■ **ÉNONCÉ**:
Recopiez les lignes allant de celle qui contient « At what coordinates should I click to accomplish: Click » jusqu'à celle qui contient « Action: (2171, 183) », toutes deux incluses, en remplaçant « Headphones » par « Earphones » et sans rien modifier d'autre.

■ **Items pour repérer les objets décrits**:
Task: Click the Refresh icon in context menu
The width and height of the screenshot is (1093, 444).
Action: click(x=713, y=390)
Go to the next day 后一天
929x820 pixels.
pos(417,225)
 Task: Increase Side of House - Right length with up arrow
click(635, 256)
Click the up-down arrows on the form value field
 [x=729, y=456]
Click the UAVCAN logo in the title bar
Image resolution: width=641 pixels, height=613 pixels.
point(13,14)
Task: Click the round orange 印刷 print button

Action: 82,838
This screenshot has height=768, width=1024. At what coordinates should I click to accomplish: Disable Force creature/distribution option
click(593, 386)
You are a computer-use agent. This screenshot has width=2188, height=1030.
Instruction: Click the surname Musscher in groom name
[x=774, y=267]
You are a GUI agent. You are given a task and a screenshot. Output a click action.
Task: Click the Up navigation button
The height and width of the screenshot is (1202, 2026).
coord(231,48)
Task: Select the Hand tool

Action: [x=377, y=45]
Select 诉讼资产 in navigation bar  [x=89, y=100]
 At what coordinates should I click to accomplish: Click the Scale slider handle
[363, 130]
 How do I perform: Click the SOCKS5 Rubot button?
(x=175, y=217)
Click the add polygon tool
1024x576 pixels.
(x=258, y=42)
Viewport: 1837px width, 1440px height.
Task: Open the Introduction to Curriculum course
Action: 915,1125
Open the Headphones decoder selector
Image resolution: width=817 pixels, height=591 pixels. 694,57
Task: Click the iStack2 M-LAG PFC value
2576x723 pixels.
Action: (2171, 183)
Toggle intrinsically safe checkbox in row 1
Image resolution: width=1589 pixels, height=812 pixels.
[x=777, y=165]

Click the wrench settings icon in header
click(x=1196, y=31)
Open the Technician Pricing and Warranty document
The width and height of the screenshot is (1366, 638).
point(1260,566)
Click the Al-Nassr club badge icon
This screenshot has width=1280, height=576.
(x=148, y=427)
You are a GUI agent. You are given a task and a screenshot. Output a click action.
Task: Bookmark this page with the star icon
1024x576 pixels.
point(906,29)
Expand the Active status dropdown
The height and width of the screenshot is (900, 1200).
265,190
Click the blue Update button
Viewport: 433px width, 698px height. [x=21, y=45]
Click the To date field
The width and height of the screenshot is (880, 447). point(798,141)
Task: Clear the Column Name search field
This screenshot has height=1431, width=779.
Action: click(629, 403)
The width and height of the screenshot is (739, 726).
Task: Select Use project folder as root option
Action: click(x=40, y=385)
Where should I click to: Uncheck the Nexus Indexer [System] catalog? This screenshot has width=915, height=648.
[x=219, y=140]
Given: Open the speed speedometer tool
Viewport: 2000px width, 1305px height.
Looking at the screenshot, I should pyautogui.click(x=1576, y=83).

■ **CORRIGÉ**:
 At what coordinates should I click to accomplish: Click the Scale slider handle
[363, 130]
 How do I perform: Click the SOCKS5 Rubot button?
(x=175, y=217)
Click the add polygon tool
1024x576 pixels.
(x=258, y=42)
Viewport: 1837px width, 1440px height.
Task: Open the Introduction to Curriculum course
Action: 915,1125
Open the Earphones decoder selector
Image resolution: width=817 pixels, height=591 pixels. 694,57
Task: Click the iStack2 M-LAG PFC value
2576x723 pixels.
Action: (2171, 183)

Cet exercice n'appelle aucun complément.